Required work:
Please answer these questions about the forum thread on moss below:
1. Which book does melissa68 recommend?
2. What plants did MonopolyBag order and receive?
3. According to andy83, for whom is Kyoto moss sold?
══ Text for analysis ══
It has been my experience that moss will begin growing on them without any help from the keeper. If you have it in the cage, it will grow on wood.


----------



## Mywebbedtoes (Jul 2, 2007)

melissa68 said:


> I stopped using live moss in my tanks a number of years ago after reading some articles about how the industry and removal of moss was hurting ecosystems...
> Many of the mosses are very slow growing and have taken decades to create patches the size they are.


Thanks for bringing up this point. We all want pretty tanks, but not at the expence of the real thing, nature. I will have to look into this more before I buy moss again.


----------



## melissa68 (Feb 16, 2004)

I don't remember the original thread this was broken from, but here is a little discussion about the topic.

http://www.dendroboard.com/phpBB2/viewtopic.php?t=13016&highlight=moss


----------



## MonopolyBag (Jun 3, 2007)

*WOW!!!!!!!!!*

OK thanks for bringing us back on topic. AND YES! I ordered some new Nepenthes Ventricosa and I got them today. I ordered them from http://www.HoustonHerp.com but actually found him on eBay. VERY healthy plants and VERY well packed. nice potting mix and very helpful! I plan to order more plants from him tomorrow. But my pitcher plant that got sun burned in my viv is starting to come back!

Also, i am getting some vents for it VERY VERY soon! Like maybe mid next week. And hope to get the tank finished then too.


----------



## melissa68 (Feb 16, 2004)

I am sure you have heard of this site before, but one of my favorites is California Carnivores. http://www.californiacarnivores.com/

If you don't have Peter D'Amato's book, "The Savage Garden" you need to. It is an awesome book.

Melissa


----------



## andy83 (May 31, 2006)

You could try kyoto moss spores. That would eliminate most pest issues and it seemed to have worked in my tank. It likes bright light though. They sell it for bonsai growers. Be careful though because I think that some companies put in other things aside from just the spores.


----------



## MonopolyBag (Jun 3, 2007)

OK Thanks. I read that the moss Doesn't like bright sun, partial sun is best, and likes it cooler. Does anyone else recommend Kyoto moss, it is a good idea.


----------



## housevibe7 (Sep 24, 2006)

I have Kyoto moss growing in mine. Makes a nice patch. Only problem was that I hand mist so it took a LONG time to start showing up.


----------



## MonopolyBag (Jun 3, 2007)

Got any pictures?


----------



## housevibe7 (Sep 24, 2006)

yep... I have to find them first.


----------



## 013 (Aug 9, 2006)
═══
══ Given information ══
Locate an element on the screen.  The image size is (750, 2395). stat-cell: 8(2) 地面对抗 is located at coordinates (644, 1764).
═══
══ Given information ══
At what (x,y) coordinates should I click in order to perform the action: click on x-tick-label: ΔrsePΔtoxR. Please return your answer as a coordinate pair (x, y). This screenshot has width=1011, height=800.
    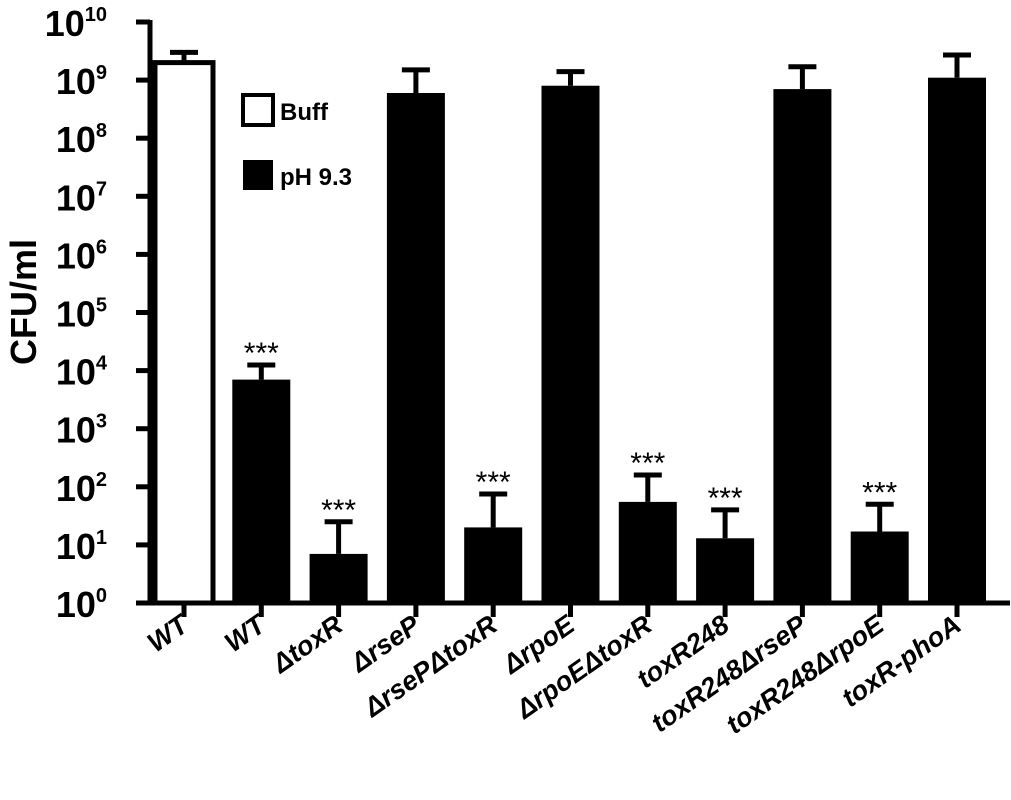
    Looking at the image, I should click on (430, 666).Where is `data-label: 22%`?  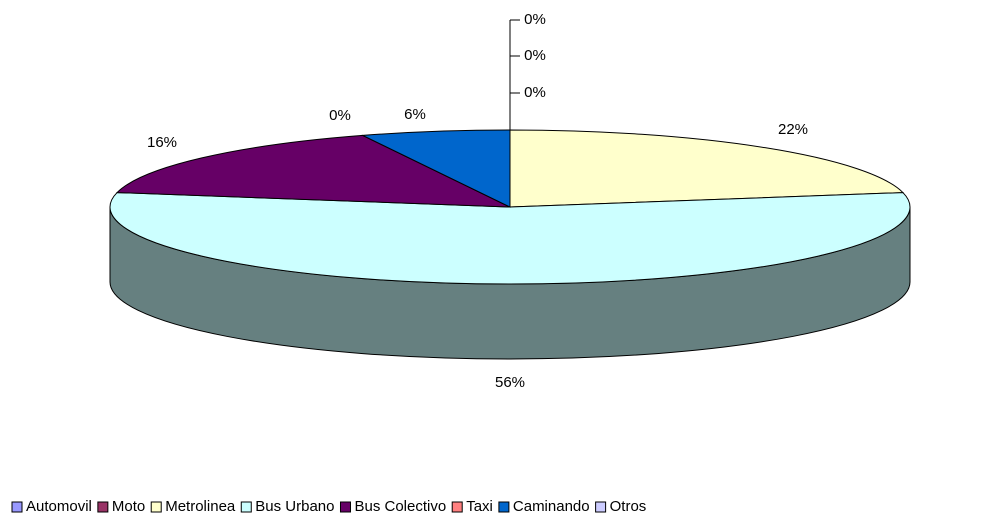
═══
Problem solution:
1. "The Savage Garden" by Peter D'Amato
2. Nepenthes Ventricosa
3. Bonsai growers